En nuestros monasterios suele pasar que nuestra vida comunitaria pasa a ser pública. A veces salir a caminar por los huertos y jardines implica tropezar con los huéspedes de casa u otras veces al entrar a orar en la capilla coincides con otros orantes que saben que orar es charlar con Dios pero también con cualquier monjecito que pase por allí en lo que Dios responde. En la mente de todo monje la palabra celda significa algo completamente diferente a lo que significa esa misma palabra para cualquier otra persona en el mundo. Recuerdo haber visto en varios claustros la inscripción: «cella sit mihi cælum», que la celda sea para mí el cielo. Porque la celda de cada monje es su espacio de mayor libertad. Un espacio cerrado cuya puerta mágica es el propio corazón abierto al abismo del cielo, al abismo que es Dios. La celda es el lugar donde el monje ora con más pureza que en ningún otro lugar, el lugar donde llora sus batallas perdidas y donde celebra la victoria de Dios en su vida, es el refugio ante todas las incomprensiones y donde atesora la empatía y cercanía de muchos amigos y amigas. Incluso la lectura espiritual se coloca en esta esfera de empatía.
Seguramente cuando papá y mamá nos enseñan  desde pequeños a cuidar y ordenar nuestra habitación, en el fondo lo que nos enseñan es que nos merecemos un espacio limpio, que no nos aprisione por su desorden, Pero sobre todo nos preparan para desarrollar un camino de libertad interior que nos conduzca al cielo a través del propio corazón. Al destinarnos un espacio personal de alguna manera honramos la diferencia a través de la cual Dios quiere ser buscado. Porque Dios no busca a todos por el mismo camino. Cada corazón, cada alma es su camino para el que ha preparado una morada en el cielo.

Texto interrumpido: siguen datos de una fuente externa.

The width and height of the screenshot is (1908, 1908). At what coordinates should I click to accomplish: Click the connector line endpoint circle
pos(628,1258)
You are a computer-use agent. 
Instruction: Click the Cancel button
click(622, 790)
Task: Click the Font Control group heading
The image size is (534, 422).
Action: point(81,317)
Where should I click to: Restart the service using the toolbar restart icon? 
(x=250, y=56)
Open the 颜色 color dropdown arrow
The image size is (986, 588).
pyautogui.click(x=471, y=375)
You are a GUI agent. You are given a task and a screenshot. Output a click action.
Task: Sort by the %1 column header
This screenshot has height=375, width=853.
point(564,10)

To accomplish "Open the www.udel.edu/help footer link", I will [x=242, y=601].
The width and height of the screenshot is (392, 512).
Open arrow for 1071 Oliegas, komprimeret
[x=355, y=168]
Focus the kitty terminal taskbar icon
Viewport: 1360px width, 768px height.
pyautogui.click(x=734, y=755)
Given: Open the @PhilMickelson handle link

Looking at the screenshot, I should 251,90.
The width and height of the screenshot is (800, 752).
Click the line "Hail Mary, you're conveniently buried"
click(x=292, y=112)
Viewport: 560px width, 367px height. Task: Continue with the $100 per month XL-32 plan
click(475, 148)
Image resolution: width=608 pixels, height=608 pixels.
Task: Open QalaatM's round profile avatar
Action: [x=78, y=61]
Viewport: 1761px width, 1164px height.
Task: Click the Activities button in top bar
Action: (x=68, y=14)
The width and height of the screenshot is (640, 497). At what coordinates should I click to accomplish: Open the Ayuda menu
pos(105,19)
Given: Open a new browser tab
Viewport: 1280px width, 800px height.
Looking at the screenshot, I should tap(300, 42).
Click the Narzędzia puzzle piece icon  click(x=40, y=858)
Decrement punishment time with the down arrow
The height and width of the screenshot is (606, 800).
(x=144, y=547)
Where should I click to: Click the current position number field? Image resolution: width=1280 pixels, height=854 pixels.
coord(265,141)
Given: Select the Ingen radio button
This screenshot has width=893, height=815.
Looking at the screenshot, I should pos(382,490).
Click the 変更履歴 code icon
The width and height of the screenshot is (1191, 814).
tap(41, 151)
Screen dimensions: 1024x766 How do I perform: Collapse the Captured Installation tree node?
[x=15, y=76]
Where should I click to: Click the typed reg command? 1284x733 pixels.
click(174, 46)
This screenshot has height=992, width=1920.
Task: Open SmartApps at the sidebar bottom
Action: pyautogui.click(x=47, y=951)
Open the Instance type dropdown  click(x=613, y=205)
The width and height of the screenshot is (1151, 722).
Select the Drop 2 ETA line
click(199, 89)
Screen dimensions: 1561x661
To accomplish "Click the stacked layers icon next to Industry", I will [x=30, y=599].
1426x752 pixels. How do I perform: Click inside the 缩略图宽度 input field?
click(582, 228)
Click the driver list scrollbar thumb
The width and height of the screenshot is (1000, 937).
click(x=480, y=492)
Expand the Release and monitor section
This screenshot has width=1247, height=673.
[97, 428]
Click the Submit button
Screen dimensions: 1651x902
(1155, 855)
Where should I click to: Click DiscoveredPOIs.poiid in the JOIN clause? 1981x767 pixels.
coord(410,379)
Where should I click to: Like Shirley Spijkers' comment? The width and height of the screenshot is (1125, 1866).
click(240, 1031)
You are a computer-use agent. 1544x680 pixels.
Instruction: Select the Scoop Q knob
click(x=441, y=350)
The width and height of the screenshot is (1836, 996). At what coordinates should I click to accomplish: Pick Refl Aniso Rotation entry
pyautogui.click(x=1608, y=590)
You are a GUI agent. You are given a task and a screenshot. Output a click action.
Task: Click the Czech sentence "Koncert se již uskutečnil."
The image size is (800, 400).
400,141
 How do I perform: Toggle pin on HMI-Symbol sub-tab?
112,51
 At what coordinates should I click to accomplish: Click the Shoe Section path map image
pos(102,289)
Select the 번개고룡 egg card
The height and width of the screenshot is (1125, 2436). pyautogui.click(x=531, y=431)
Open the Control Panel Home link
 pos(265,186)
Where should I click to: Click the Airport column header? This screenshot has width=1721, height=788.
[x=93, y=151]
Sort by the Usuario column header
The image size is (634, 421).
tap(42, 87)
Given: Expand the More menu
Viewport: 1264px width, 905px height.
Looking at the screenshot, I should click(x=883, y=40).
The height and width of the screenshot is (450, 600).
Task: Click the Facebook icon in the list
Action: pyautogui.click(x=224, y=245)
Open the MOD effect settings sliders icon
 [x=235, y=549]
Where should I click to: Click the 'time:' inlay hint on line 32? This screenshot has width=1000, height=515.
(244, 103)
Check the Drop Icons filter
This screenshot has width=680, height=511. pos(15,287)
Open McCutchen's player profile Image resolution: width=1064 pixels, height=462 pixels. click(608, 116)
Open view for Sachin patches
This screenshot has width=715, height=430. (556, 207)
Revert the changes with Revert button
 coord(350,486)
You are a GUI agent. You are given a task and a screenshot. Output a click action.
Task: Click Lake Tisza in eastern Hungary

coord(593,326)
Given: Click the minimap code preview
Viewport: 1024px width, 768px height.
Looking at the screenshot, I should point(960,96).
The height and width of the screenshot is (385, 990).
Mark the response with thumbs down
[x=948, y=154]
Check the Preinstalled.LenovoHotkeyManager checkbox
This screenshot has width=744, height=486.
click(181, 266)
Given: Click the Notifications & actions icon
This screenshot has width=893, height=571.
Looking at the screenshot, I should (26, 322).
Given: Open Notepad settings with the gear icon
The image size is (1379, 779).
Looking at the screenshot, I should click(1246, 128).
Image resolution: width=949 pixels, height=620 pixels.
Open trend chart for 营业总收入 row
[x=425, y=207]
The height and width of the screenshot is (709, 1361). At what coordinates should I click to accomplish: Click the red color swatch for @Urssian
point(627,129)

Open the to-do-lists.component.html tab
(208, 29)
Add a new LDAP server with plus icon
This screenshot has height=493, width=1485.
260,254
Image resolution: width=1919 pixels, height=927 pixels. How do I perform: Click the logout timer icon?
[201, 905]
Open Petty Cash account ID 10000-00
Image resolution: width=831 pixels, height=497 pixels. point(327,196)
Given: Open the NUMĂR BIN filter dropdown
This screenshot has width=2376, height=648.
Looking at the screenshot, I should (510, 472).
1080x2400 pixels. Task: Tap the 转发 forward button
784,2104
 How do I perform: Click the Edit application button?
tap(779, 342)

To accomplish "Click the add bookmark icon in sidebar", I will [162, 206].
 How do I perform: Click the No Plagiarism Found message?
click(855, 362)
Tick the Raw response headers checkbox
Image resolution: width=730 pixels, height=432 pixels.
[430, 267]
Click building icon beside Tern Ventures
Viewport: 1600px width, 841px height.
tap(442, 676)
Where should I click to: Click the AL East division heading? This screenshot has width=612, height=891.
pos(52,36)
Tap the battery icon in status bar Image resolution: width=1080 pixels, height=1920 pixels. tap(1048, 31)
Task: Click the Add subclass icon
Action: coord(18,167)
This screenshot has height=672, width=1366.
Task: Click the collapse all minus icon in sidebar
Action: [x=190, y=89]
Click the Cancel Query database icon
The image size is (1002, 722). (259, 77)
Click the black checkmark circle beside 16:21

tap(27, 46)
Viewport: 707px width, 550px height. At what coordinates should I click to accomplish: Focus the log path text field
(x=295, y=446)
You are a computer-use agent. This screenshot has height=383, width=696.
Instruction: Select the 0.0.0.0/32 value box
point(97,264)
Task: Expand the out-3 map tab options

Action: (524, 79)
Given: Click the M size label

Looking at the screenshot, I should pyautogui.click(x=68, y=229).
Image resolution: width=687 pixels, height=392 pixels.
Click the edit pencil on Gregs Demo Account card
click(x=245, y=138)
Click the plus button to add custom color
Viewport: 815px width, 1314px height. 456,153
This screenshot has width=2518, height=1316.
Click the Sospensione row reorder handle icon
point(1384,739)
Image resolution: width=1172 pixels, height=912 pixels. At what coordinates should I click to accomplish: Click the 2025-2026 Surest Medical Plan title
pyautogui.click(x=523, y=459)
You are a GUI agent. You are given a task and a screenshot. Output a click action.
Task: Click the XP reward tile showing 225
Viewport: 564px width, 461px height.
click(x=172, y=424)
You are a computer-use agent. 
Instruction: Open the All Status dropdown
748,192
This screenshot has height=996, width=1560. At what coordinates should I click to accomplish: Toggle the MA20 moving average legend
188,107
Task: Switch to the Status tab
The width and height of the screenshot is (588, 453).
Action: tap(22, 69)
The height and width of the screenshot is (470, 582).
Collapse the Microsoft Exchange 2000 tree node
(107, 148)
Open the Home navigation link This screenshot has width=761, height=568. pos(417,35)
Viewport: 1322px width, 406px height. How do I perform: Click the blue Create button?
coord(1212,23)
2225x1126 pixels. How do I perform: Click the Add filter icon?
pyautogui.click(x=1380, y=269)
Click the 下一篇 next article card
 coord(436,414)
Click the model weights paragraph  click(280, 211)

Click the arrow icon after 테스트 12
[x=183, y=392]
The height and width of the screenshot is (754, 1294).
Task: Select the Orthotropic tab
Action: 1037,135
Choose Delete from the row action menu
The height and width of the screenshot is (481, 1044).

Suele pasar que nuestras mamás hacen lo imposible para que sus hijitos sean los mejores. Mamá suele considerar a su hijita la mejor en inglés aunque solo ella le entienda… y eso que mamá nunca estudió inglés. Mamá inventó eso de que lo importante no es ganar sino competir cuando su chiquillo llegó en último lugar. Mamá celebra la nobleza y honestidad de su hijo, aunque sus compañeros lo juzguen mal. Mamá sabe muy bien cuando detrás de tu silencio hay llanto, cuando sonríes y por dentro lloras. Tal vez Dios nos mire así, con el amor único que te convierte en el mejor, celebrando tus diferencias. Tal vez Dios nos ama así como una madre que intuye todo lo que hay detrás de lo que aparentas. Dios bendiga a todas nuestras mamás, y a quienes ya han partido les premie su amor con su eterno amor.